S’agissant de l’appréciation de sa vulnérabilité, l’arrêté attaqué a visé le diagnostic de compatibilité de son état de santé avec une garde à vue et a noté les déclarations de l’intéressé sur l’existence d’une fracture à la cheville et le questionnaire de vulnérabilité ne mentionne pas autre chose.
Aucun élément n’est d’ailleurs maintenant fourni pour attester d’une difficulté actuelle s’agissant des éventuelles séquelles consécutives à cette fracture alléguée comme mal réparée.
Surtout, les irrespects des mesures d’éloignement telle une obligation de quitter le territoire français notifiée le 25 octobre 2023, toujours susceptible d’une exécution d’office et de plusieurs assignations à résidence ne permettent pas de retenir une erreur manifeste d’appréciation au regard des termes de l’article L.612-3 du CESEDA.
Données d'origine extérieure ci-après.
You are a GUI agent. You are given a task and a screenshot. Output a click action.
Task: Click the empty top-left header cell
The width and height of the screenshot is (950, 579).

La pièce qui établit un respect de l’obligation de pointage entre le 16 octobre et le 27 novembre 2025 est inopérante à contredire ces motifs, à raison d’une absence de démarches alors engagées pour préparer son départ, ainsi que cela a été relevé par le conseil de la préfecture lors de l’audience.
Aucun élément n’est ainsi de nature à établir une erreur manifeste d’appréciation.
Ce moyen ne pouvait donc pas plus être accueilli.
En conséquence, l’ordonnance entreprise est confirmée.
PAR CES MOTIFS
Déclarons recevable l’appel formé par [L] [C],
Confirmons en toutes ses dispositions l’ordonnance déférée.